Task:
Update the part of the kmer-count thread that opens with "CorySimon commented 7" and closes with "from the bottom.", putting "documentation" in place of each "docs".

Document segment:
BioJulia / Bio.jl

[DEPRECATED] Bioinformatics and Computational Biology Infrastructure for Julia
http://biojulia.dev
MIT License
261 stars 65 forks source link

How to get kmer counts of a particular kmer? #456

Closed CorySimon closed 7 years ago

CorySimon commented 7 years ago

How can I search for the given occurrence of a given kmer, say dna"ACGT"?

search(dna"ACGTTTCGAACGT", dna"AGCT") only yields the first match.

From the docs here, this is a solution:

comp = composition(each(DNAKmer{4}, dna"ACGTTTCGAACGT"))
comp[DNAKmer("ACGT")] # gives 2 , w00t

but it's very inefficient if I am only interested in one kmer. Can you please tell me how to do for only DNAKmer("ACGT")? I can update the docs with this example you provide.

By the way, at the bottom of the docs here, it looks like there are errors being thrown in the second box from the bottom.

TransGirlCodes commented 7 years ago

You can use the part of your code above with an ad-hoc for loop:

count = 0
query = DNAKmer("ACGT")

Given material:

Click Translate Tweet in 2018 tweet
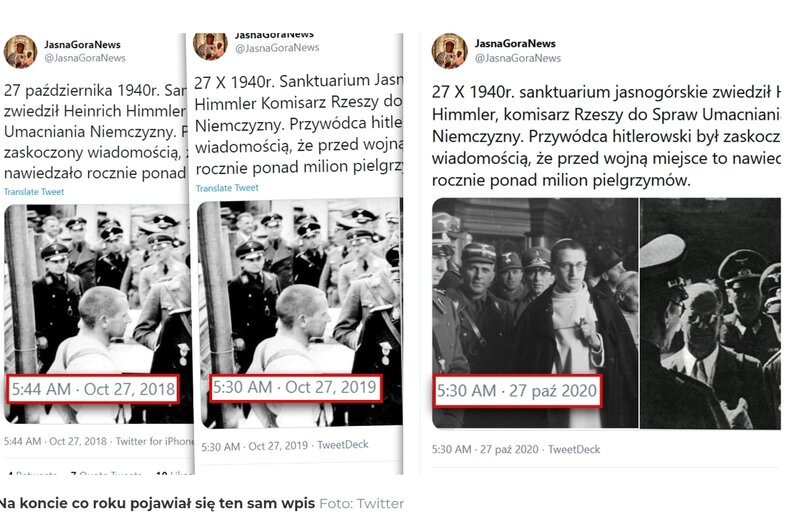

Reply:
CorySimon commented 7 years ago

How can I search for the given occurrence of a given kmer, say dna"ACGT"?

search(dna"ACGTTTCGAACGT", dna"AGCT") only yields the first match.

From the documentation here, this is a solution:

comp = composition(each(DNAKmer{4}, dna"ACGTTTCGAACGT"))
comp[DNAKmer("ACGT")] # gives 2 , w00t

but it's very inefficient if I am only interested in one kmer. Can you please tell me how to do for only DNAKmer("ACGT")? I can update the documentation with this example you provide.

By the way, at the bottom of the documentation here, it looks like there are errors being thrown in the second box from the bottom.